Assignment
Copy the passage on prison tragedies, starting at "2. Receiving an" and ending at "Act of Parliament.", and substitute "cherished" for "beloved".

Reading text
********************

Tragedies in Prison

Above others there are four tragic prison episodes which, once witnessed, can never be forgotten:

1. Breaking bad news to a prisoner—telling her that a dear one in the outside world is dying, and that she may not go to him; that she must wait in terrible suspense until the last message is sent, no communication in the mean time being permitted.

2. Receiving an intimation of the death of a beloved father, mother, brother or sister, husband or child, whose visits and letters have been the sole comfort and support of that prisoner’s hard lot.

3. The loss of reason by a prisoner who was not strong enough to endure the punishment decreed by Act of Parliament.

4. The suicide, who prefers to trust to the mercy of God rather than suffer at the hands of man.

Why should a woman be considered less loving, less capable of suffering, because she is branded with the name of “convict?” She may be informed that her nearest and dearest are dying, but the rules will permit no departure to relieve the heart-breaking suspense. In the world at large telegrams may be sent and daily bulletins received, but not in the convict’s world.

Death is a solemn event under any circumstances, and reverence for the dead is inculcated by our religion, but to die in prison is a thing that every inmate dreads with inexpressible horror. When a prisoner is at the point of death, she is put into a cell alone, or into a ward, if there is one vacant. There she lies alone. The nurse and infirmary officers come and go; her fellow prisoners gladly minister to her; the doctor and chaplain are assiduous in their attentions; but she is nevertheless alone, cut off from her kin, tended by the servants of the law instead of the servants of love, and it is only at the very last that her loved ones may come and say their farewell. Oh! the pathos, the anguish of such partings—who shall describe them? And when all is over, and the law has no longer any power over the body it has tortured, it may be claimed and taken away.

********************

Pixel coordinate grounding data
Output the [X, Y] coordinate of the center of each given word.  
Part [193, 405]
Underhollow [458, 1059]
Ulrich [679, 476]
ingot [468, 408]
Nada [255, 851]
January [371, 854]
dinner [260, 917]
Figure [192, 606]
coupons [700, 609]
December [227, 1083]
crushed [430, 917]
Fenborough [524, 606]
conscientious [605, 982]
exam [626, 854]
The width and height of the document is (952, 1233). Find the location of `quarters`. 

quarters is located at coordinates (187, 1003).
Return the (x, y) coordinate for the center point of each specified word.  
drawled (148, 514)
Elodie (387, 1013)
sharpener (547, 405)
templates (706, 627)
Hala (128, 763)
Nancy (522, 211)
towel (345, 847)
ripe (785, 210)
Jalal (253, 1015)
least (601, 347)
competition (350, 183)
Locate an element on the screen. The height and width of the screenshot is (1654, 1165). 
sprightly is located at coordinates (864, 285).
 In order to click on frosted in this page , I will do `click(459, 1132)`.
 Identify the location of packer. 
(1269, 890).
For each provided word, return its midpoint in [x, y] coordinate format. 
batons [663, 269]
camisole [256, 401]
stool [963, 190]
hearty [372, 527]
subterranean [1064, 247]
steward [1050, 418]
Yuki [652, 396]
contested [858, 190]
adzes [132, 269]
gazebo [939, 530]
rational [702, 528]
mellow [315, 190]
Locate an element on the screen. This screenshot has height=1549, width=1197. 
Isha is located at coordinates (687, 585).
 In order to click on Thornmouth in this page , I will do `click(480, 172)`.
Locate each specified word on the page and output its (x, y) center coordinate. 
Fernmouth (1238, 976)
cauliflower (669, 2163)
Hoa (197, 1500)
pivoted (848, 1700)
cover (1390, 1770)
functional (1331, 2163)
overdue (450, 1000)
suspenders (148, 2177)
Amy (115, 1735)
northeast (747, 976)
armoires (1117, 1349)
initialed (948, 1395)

********************

Exercise response
2. Receiving an intimation of the death of a cherished father, mother, brother or sister, husband or child, whose visits and letters have been the sole comfort and support of that prisoner’s hard lot.

3. The loss of reason by a prisoner who was not strong enough to endure the punishment decreed by Act of Parliament.